NCCL's flight recorder is an in-memory ring buffer that logs every collective operation (all-reduce, all-gather, broadcast, etc.) as it executes. When it's disabled, you can see that the job crashed but not which specific operation was in flight, which rank caused the hang, or what the last successful collective was before the failure. Without this trace, NCCL timeout failures are a black box.
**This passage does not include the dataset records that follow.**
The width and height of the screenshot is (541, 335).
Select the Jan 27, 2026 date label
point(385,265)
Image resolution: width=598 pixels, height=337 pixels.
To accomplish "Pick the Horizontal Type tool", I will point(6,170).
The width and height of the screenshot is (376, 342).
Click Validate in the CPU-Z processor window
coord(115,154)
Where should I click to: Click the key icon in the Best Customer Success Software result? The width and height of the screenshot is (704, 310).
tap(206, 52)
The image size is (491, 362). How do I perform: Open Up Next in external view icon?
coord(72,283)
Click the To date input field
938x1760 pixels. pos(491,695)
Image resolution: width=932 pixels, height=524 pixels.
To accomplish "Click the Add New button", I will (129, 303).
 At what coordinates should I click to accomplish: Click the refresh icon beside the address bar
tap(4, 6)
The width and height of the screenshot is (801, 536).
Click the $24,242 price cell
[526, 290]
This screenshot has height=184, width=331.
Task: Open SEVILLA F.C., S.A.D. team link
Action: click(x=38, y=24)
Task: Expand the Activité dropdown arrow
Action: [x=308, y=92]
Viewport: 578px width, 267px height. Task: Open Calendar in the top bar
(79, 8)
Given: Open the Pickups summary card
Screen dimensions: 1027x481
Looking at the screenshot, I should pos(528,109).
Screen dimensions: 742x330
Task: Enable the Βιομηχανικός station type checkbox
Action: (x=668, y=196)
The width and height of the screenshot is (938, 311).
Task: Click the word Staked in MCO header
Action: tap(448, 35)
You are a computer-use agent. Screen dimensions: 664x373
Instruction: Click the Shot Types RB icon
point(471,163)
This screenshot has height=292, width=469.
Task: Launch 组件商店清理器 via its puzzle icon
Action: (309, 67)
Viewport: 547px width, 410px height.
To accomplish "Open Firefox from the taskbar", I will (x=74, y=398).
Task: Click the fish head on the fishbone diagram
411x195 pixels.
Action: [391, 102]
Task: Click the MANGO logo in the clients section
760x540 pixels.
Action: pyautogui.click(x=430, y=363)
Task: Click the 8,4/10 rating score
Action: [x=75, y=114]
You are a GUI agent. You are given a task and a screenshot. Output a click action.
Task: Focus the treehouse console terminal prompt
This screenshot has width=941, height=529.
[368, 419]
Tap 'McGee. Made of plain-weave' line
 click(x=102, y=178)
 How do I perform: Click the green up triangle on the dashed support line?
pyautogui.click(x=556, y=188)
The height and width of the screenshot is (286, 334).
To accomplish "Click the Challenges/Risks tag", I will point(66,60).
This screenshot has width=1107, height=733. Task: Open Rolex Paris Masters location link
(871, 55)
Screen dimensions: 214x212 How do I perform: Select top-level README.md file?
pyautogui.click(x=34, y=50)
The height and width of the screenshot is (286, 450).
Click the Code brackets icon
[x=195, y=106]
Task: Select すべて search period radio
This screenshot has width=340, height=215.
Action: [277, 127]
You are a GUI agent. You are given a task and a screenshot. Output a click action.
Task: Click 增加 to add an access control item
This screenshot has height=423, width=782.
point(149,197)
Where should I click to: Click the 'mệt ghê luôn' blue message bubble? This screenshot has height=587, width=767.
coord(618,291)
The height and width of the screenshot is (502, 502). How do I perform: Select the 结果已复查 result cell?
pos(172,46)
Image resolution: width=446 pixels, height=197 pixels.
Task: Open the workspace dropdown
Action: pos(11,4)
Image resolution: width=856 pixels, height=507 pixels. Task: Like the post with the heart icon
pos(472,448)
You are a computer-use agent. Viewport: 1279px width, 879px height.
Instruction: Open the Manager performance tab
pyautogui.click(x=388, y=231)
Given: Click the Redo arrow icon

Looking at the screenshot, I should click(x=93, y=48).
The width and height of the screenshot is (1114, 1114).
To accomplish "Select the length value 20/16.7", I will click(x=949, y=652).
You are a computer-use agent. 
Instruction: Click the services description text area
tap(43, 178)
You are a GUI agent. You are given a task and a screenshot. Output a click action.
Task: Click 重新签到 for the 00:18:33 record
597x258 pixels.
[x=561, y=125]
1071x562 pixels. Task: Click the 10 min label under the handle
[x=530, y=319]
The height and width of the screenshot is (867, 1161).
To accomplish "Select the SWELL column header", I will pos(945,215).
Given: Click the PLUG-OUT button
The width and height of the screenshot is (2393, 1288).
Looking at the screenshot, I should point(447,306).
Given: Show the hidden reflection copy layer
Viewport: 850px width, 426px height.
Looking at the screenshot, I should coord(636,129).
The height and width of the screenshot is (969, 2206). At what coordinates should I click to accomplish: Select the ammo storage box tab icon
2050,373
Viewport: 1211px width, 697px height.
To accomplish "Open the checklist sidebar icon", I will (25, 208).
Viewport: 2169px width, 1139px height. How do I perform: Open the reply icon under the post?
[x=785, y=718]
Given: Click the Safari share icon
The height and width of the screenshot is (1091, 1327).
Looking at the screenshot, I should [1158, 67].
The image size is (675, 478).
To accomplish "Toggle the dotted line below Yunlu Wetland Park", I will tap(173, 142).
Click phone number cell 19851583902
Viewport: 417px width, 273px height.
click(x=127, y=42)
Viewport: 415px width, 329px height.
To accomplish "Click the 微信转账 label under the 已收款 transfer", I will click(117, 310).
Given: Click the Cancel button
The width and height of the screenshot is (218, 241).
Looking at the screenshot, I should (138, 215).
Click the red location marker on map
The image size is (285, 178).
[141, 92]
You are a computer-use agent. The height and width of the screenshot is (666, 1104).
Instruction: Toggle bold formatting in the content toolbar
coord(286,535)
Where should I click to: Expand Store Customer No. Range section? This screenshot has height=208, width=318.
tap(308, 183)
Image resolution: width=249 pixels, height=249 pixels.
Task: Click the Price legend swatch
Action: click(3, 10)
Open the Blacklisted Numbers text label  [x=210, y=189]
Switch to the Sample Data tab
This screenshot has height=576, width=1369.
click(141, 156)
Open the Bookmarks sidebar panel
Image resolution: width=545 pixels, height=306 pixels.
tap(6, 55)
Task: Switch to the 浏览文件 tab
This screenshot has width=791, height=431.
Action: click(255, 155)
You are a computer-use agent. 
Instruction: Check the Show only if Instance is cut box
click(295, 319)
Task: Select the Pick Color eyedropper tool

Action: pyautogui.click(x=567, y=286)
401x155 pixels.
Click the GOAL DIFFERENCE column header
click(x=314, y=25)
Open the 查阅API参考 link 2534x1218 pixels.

Setting the two environment variables below enables the flight recorder and configures PyTorch to automatically dump the trace to disk the moment a timeout is detected. That way, if the failure reproduces, you have the full operation sequence captured and preserved — even if the process exits abruptly.
Prerequisites
- PyTorch With NCCL Backend (
torch.distributed) - Ability to Set Environment Variables in Your Job Launch Script or Container
Instructions
-
Set the NCCL Debug Environment Variables
-
Add the following to your job launch script,
torchruncommand, or container environment before starting training:export TORCH_NCCL_TRACE_BUFFER_SIZE=2097152 export TORCH_NCCL_DUMP_ON_TIMEOUT=1
- These variables take effect on the next run. No training code changes are required.
-
TORCH_NCCL_TRACE_BUFFER_SIZE— Sets the size of the in-memory buffer (in bytes) used to record NCCL operations. A value of2097152(2 MB) is sufficient for most workloads. If you have very long runs with many collectives, you can increase this further. -
TORCH_NCCL_DUMP_ON_TIMEOUT— Tells PyTorch to automatically dump the flight recorder trace to disk when a collective timeout is detected, so the data is preserved even after the process crashes. Set to1to enable.
-
-
-
Collect the Debug Output on Failure
- If a timeout occurs, PyTorch writes a debug dump to the working directory of the process (typically named
nccl_trace_*.jsonor similar, depending on your PyTorch version). Share the following with Crusoe Support when opening a ticket:- The dump file produced by
TORCH_NCCL_DUMP_ON_TIMEOUT - The full NCCL log output (set
NCCL_DEBUG=INFOif not already enabled) - The rank and node where the timeout was first reported
- The dump file produced by
- If a timeout occurs, PyTorch writes a debug dump to the working directory of the process (typically named
Example
A customer running a distributed training job across 8 H100 nodes sees the job fail with an NCCL timeout after several hours. The error message includes the flight recorder notice, but no stack trace. They set TORCH_NCCL_TRACE_BUFFER_SIZE=2097152 and TORCH_NCCL_DUMP_ON_TIMEOUT=1 in their torchrun launch script and rerun. When the timeout reproduces, a dump file is written to the working directory showing that rank 3 on node gpu-worker-7 was stuck in an all-reduce operation while the other ranks were waiting at a subsequent barrier. The customer attaches this dump, the NCCL debug logs, and the affected node name to a Crusoe support ticket, and the networking team is able to trace the stall to a specific InfiniBand link.